● **Given text**:
* * *
# Are any adopters/prospective adopters here in the teaching profession?



## mafergal (Jul 31, 2013)

Basically DW started back at work this week and officially requested the day off for our initial visit and out of courtesy explained a further 3 days off will be required possibly in Oct for training days etc.  The 1 day was approved but they wouldn't commit to allowing the 3 training days.  She didn't pursue it further as we don't know when the training days are as yet.

Obviously she can't book leave as her leave is in the school hols.  I told her to speak to HR as I'm positive they can't stop you attending these.  She is reluctant to ask as HR is one person and not someone whom we want to know our plans, especially at such an early stage.  DW is adamant she can't go above HR to someone else because it's not Council run, it's a Trust.

Is anyone else a teacher or SLT who has gone through this who can shed some light on what she is entitled to etc?  

I've tried to research but all I get is what you're entitled to once you are approved and matched with regards adoption leave etc.  Or some Council pages that say they allow 3 days during the adoption process for SW meetings and any training provided by the Agency etc.  It's worrying me now that unless the training is in a half term week (which I guess is extremely unlikely) we'll not be able to continue  

Thank you.


----------



## DaisyMaisy (Jan 9, 2011)

Hi.

I've not been through the adoption process, but we did look at it. Her school shoukd have a policy on adoption that should stare entitlement. 

Additionally, she'll be able to write to the governors to ask for leave (I had to do this for one of our ivf cycles). They then vote to decide if it is appropriate or not (which I would imagine they would). She should then get a written response stating their decision.

Not sure that helps. I hope someone can give you more info.

Good luck on your journey.

Xxx


----------



## Me Myself and I (Dec 30, 2012)

Sorry to be bearer of bad news, the school do NOT need to grant her leave for these days.

However, to not would be pretty poor on their part.

They may grant unpaid leave - but if they turn the request don and is hen 'sick' they may ask for proof of illness and check with LA on your attendance at the course that day.

Hopefully if she has a good relationship with them, they will be a accommodating as possible. It could jut be due to her asking for leave pretty much at the start of he new year! Schools are incredibly egotistical when it comes to leave etc.


----------



## Mummy DIY Diva (Feb 18, 2012)

Unfortunately we have no rights unlike a pregnancy.  I was a teacher and left due to the issues however if I had fought I am fairly sure I would have won (by taking it very high due to the government focus on adoption)  but I personally didn't want that stress on top of everything else.
* * *
● **Stored data**:
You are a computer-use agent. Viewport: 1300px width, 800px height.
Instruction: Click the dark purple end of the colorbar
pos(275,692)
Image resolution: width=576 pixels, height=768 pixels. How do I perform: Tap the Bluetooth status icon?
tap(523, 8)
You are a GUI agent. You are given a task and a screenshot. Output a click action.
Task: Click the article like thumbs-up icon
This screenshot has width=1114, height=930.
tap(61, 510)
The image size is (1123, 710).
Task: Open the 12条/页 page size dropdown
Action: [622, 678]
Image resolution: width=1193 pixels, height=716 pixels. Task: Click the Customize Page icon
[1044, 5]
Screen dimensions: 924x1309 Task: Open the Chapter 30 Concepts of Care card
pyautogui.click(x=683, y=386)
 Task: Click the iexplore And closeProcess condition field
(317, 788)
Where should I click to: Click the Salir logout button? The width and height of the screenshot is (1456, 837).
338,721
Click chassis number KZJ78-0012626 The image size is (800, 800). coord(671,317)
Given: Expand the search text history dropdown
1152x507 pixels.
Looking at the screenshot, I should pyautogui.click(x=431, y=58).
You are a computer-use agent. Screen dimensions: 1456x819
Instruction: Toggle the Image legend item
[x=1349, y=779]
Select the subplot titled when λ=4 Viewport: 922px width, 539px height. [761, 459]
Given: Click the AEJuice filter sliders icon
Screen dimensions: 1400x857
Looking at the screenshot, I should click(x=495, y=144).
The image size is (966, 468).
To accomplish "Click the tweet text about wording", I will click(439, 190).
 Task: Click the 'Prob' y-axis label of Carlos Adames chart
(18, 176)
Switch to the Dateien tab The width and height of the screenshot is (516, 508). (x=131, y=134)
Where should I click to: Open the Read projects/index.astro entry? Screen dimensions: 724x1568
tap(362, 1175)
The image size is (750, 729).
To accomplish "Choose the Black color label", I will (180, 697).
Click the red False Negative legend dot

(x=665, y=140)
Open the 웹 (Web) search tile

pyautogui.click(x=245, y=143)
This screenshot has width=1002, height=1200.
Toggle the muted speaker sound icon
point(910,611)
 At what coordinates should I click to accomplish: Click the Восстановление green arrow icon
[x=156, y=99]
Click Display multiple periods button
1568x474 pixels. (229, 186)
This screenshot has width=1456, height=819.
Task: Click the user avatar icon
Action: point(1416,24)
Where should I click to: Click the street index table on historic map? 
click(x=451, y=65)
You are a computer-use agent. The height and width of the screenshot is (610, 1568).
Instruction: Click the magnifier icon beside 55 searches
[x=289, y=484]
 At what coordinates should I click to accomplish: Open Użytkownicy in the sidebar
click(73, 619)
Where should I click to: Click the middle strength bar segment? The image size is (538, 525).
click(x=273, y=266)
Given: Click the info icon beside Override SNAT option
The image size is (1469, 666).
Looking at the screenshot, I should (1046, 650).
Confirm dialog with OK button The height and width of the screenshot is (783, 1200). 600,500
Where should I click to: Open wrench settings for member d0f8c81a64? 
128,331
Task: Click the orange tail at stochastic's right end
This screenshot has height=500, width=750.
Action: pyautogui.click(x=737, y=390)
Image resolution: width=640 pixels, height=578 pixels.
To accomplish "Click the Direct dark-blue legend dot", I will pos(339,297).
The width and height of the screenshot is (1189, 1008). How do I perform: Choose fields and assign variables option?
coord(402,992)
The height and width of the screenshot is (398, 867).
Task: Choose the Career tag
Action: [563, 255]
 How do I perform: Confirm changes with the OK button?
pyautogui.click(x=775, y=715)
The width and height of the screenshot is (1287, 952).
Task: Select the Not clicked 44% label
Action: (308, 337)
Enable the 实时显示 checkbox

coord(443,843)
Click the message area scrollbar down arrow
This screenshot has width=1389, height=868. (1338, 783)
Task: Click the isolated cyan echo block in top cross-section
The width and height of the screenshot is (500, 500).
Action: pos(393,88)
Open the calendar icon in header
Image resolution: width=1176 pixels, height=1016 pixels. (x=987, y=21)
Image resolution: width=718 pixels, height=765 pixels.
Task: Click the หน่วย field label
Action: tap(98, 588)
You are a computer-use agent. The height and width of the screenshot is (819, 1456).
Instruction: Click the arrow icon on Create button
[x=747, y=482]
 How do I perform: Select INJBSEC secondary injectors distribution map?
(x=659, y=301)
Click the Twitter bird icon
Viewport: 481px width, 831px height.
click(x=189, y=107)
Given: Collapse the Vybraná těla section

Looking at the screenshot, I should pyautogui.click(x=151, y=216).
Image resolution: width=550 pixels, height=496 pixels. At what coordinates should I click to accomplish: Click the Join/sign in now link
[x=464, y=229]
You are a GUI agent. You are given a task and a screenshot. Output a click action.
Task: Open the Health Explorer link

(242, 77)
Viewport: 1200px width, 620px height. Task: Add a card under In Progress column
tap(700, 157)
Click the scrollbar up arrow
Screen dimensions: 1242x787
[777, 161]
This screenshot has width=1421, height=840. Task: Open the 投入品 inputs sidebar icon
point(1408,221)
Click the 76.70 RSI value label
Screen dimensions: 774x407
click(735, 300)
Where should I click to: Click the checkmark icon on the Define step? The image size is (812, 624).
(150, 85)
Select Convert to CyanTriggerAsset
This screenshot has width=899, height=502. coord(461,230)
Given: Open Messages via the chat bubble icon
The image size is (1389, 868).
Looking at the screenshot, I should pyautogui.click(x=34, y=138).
* * *
● **List of tasks**:
a - Reproduce the part of the thread on teachers taking leave for adoption that starts at "Good luck on" and ends at "on their part.".
b - Write the next part of the thread on teachers taking leave for adoption, continuing on from its last post.
The records are separate material and have nothing to do with the thread on teachers taking leave for adoption.

● **Responses for each task**:
a -
Good luck on your journey.

Xxx


----------



## Me Myself and I (Dec 30, 2012)

Sorry to be bearer of bad news, the school do NOT need to grant her leave for these days.

However, to not would be pretty poor on their part.

b -
The other thing I would say is that she will only be entitled to statutory adoption pay £136 a week not the maternity package.  Sorry I am afraid council employees wanting to adopt are treated very poorly.  The government are looking to readdress this but it won't come in till 2015 at the earliest.  

There were 2 teachers on my prep course which was 4 days a day a week for a month so it can be done if management choose to be understanding.  I would try a polite conversation saying I really appreciate working here etc  but I want to be a parent and if you don't let me go you are stopping me from being a parent.  People don't tend to look at it like that they think go in half term not realising that courses run when they run not for our bosses convenience. 

I think also compare it to a pregnancy a lot because this is something that connects to their world adoption doesn't. E.g. asking you to delay prep till a holiday is like telling a pregnant woman to have a 15 week scan not a 12 week one because then they won't need time out of work. 

Then perhaps point out if push came to shove they would probably have to back down e.g. if you complain to central HR , write to your MP or go to your union / make a formal employees complaint.  But you don't want to create that bad feeling and make them look like an unsupportive employer because you value them. But this is for your children and you will do anything for your children and your right to be a parent. Good luck I basically chickened out and moved jobs but I am going to be a stay at home Mum so it was easier for me to do that as I wouldn't have been staying anyway x


----------



## Caledonia (Sep 4, 2013)

Does it perhaps depend on the LA then, I wouldn't have thought so but I'm a LA employee in Scotland and our adoption leave policy is exactly the same as maternity. 

Whilst there is no specifics about the pre-adoption certainly post-adoption the payments are the same - 14 weeks 90% Salary then into stat mat pay and leave of up to a year. I know for teachers it is slightly different. 

Prep I'm planning on taking as leave and appreciate that isn't doable for a teacher but I would hope they would be sympathetic. Failing that a lot of agencies do evening and weekend courses if your prepared to wait. Not ideal!


----------



## Mummy DIY Diva (Feb 18, 2012)

Sorry I am living in England and what I have stated applies to all councils there Scotland as normal seems to have a much more supportive system. Knew we should have moved north of the boarder


----------



## mafergal (Jul 31, 2013)

Thanks for the replies. The adoption leave pay isn't that much of an issue because she'll be taking the equivalent of paternity so the 2 weeks. My employer have a good adoption leave policy topping up statutory pay and matching their maternity leave policy. 

It's a big concern and something we will have to bring up in our initial meeting. I know the school have lots of OFSTED things coming up which basically they want her in for, but they only get a day or so notice of a visit so that makes it impossible to plan for/around. I like the idea of writing to the Governors, or booking the dates as unpaid leave if necessary but if the only issue is OFSTED then she'd probably get the same response.  

She has a good relationship with the school and the head, loves her job and has worked extremely hard to get where she is. It annoys me all the extra hours she works that this could be an issue. Think we're just going to have to pray everything falls into place.


----------



## Mummy DIY Diva (Feb 18, 2012)

This is why I left teaching Ofsted is her bosses problem not hers. That's what the much bigger pay cheque is for she shouldn't be made to feel guilty or responsible for that because she is good at her job. Sorry once you are out of teaching you realise how wrong a lot of the culture is. Really hope her boss steps up and I am glad your employers have proper adoption leave x x


----------



## bluedreams (Oct 18, 2012)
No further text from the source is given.